Figure 4: Bitcoin ETF Flows, Daily Bars; Source: The Block

Volatility

Bitcoin’s implied volatility (DVOL) continued to decline through the holiday period, with DVOL currently at 41.75%, down from 42.4% last week. Since the October selloff, volatility has remained range-bound between the low-40% and low-50% levels. Prior to the holiday weeks, price action below $90,000 was consistently accompanied by implied volatility rising above 50%. More recently, however, implied volatility has remained capped below that threshold. This week, implied volatility briefly increased as price approached the $94,000 level.

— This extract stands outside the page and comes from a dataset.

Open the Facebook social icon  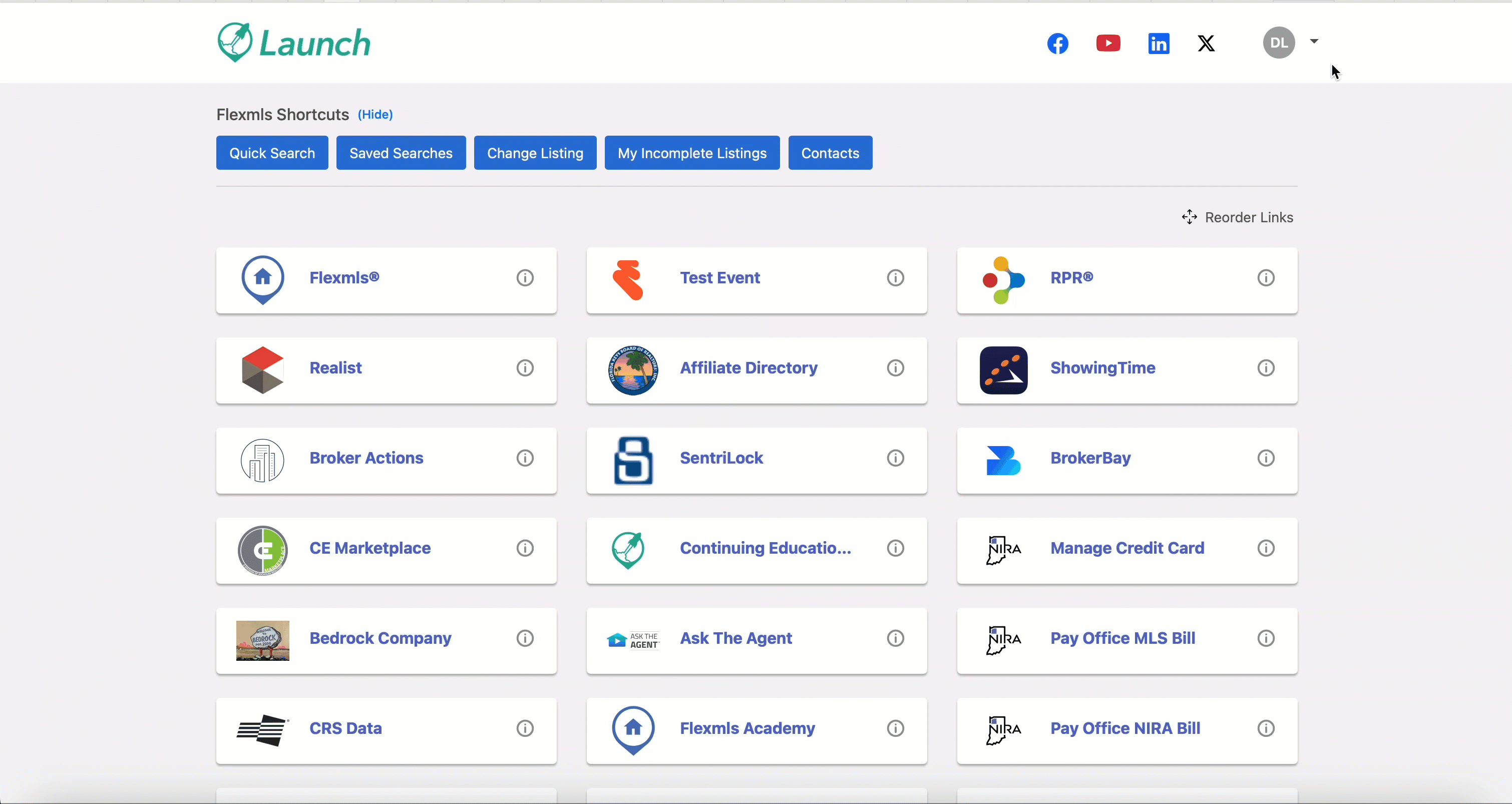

Implied volatility reached a two-year low in late September, but market declines in October and November reduced options liquidity and temporarily interrupted the year-and-a-half downtrend. Volatility has since resumed its broader decline, driven in part by market-maker options hedging across Bitcoin-linked products such as ETFs, Bitcoin treasury companies, and miners, which systematically compress implied volatility.

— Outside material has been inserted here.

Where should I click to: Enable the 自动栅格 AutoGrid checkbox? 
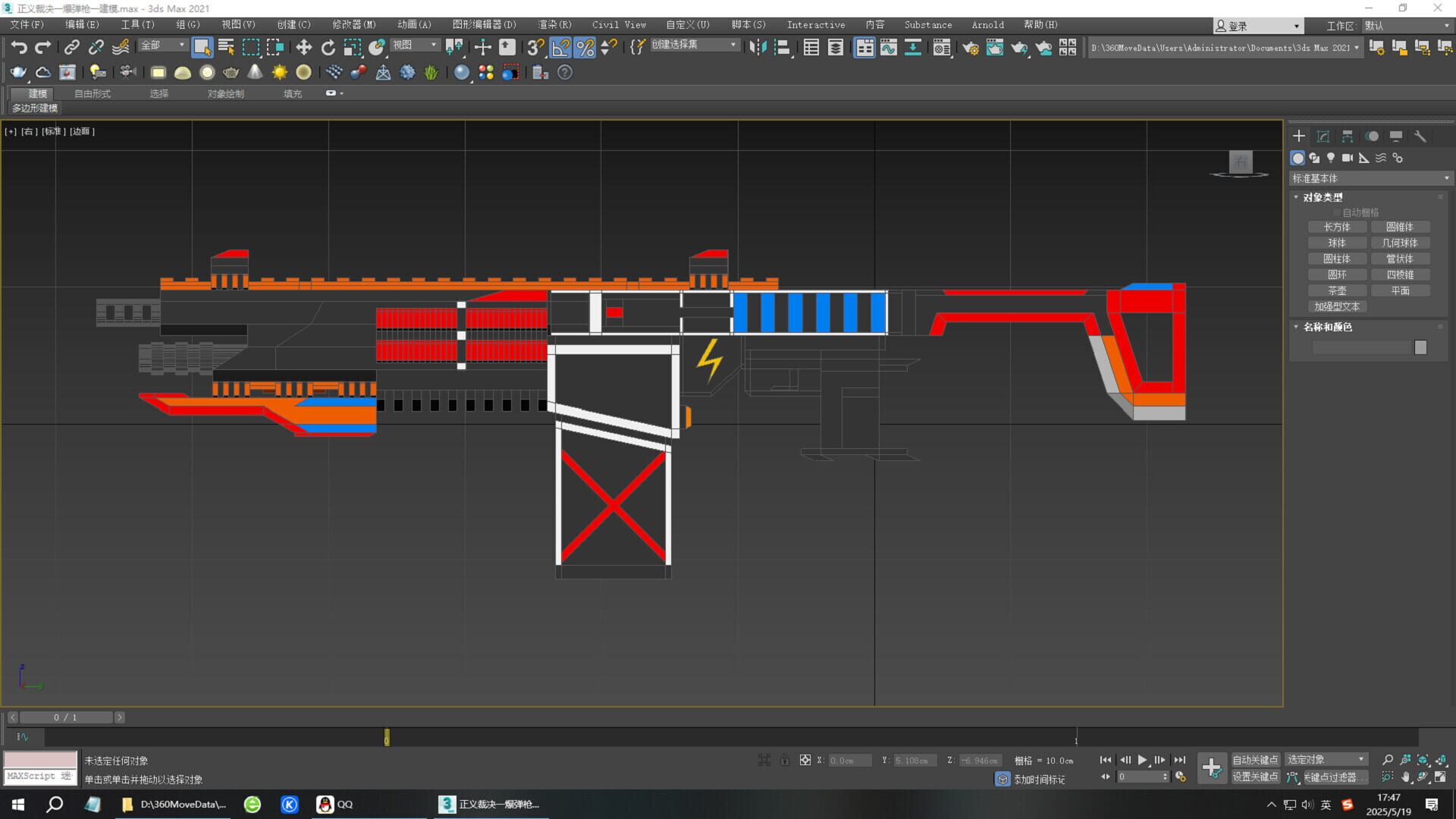1336,212
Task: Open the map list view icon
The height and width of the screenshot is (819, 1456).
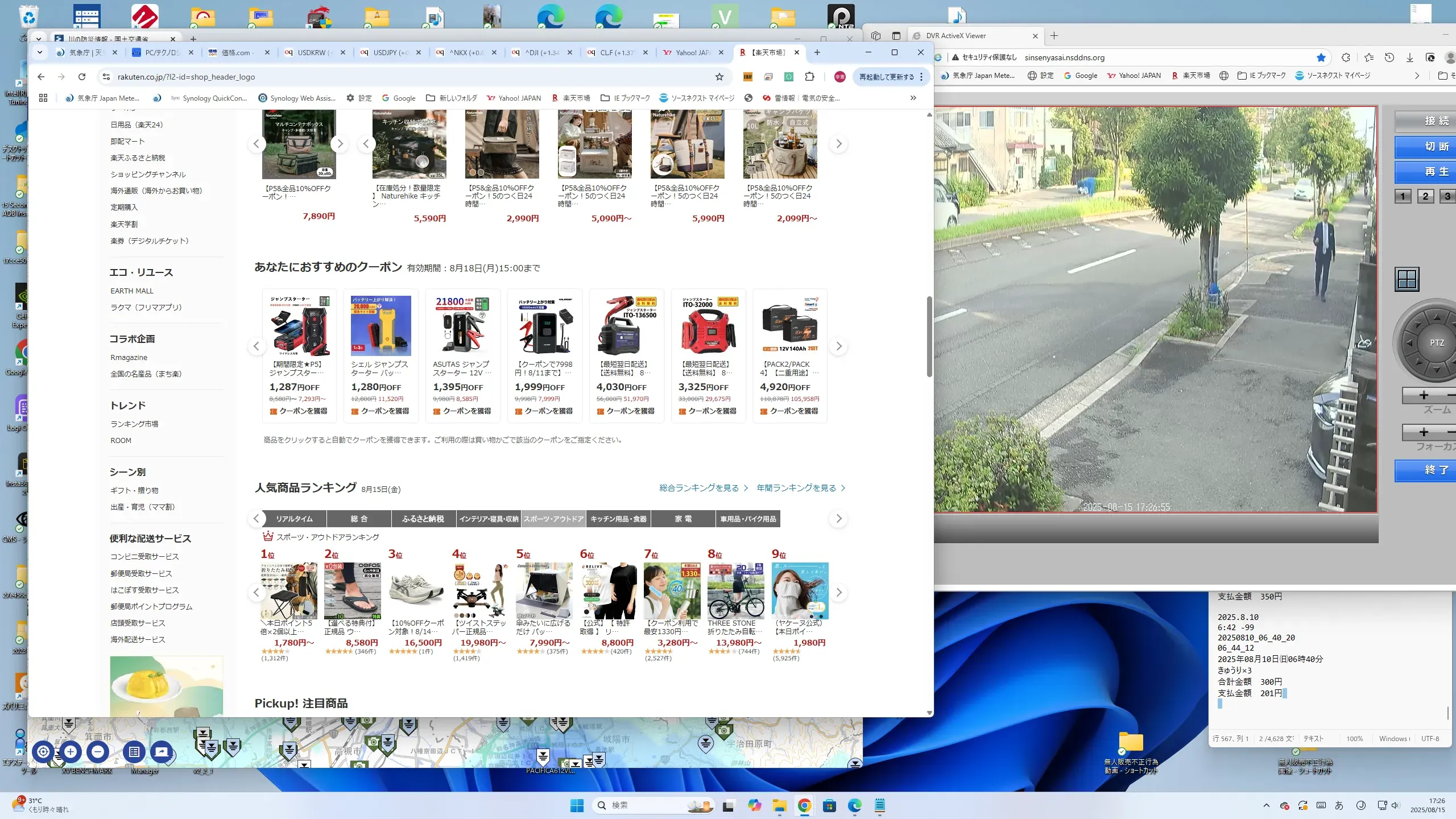Action: pos(134,752)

Figure 5: DVOL 2 Years; Bitcoin Index Price; Source: Deribit

Basis Spread

The basis spread, or the price of the futures contract over its spot price, is positive across all maturities. The average (equal-weighted) annualized basis increased week over week, rising from 4.67% to 5.31% APR.

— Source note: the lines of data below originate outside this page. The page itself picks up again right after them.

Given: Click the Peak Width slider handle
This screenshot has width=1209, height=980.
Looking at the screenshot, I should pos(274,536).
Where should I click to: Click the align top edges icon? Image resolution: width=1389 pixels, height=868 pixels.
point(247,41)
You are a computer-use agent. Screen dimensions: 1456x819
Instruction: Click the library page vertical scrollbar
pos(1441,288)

The futures curve is in flat contango, with the front month (January 30) trading in line with the back month and later maturities. The spread between the lowest and highest yielding contracts fell from 1.36% to 0.99%, driven by larger increases in longer-dated maturities relative to shorter ones.

Figure 6: Futures Curve; Maturity Date, APR %

Macro

On December 10th Federal Reserve held its 8th FOMC meeting of the year, where Fed Chairman Jerome Powell decided to lower the federal funds rate (FFR) by 25 bps to 3.50%-3.75%. The Fed’s next meeting is scheduled for January 27. 

Until broader macro data points emerge, recent U.S. macro developments have been influenced by several high-profile policy actions. Discussions with major oil companies and trading houses are underway regarding Venezuelan crude exports, but structural challenges in Venezuela’s oil sector persist. 

Domestically, the U.S. administration announced proposals to cap executive compensation on defense contracts at $5M and restrict dividends and share buybacks. Around the same time, a proposal was announced to increase the U.S. defense budget to $1.5T, a 50% increase from the current $1T budget. Separately, proposals to limit large institutional purchases of single-family homes and to direct significant Treasury purchases of mortgage-backed securities were also discussed publicly.

These announcements produced sharp but offsetting market reactions. Defense contractor stocks sold off following the initial compensation proposal, but later recovered. A similar pattern occurred in large commercial real estate investment firms.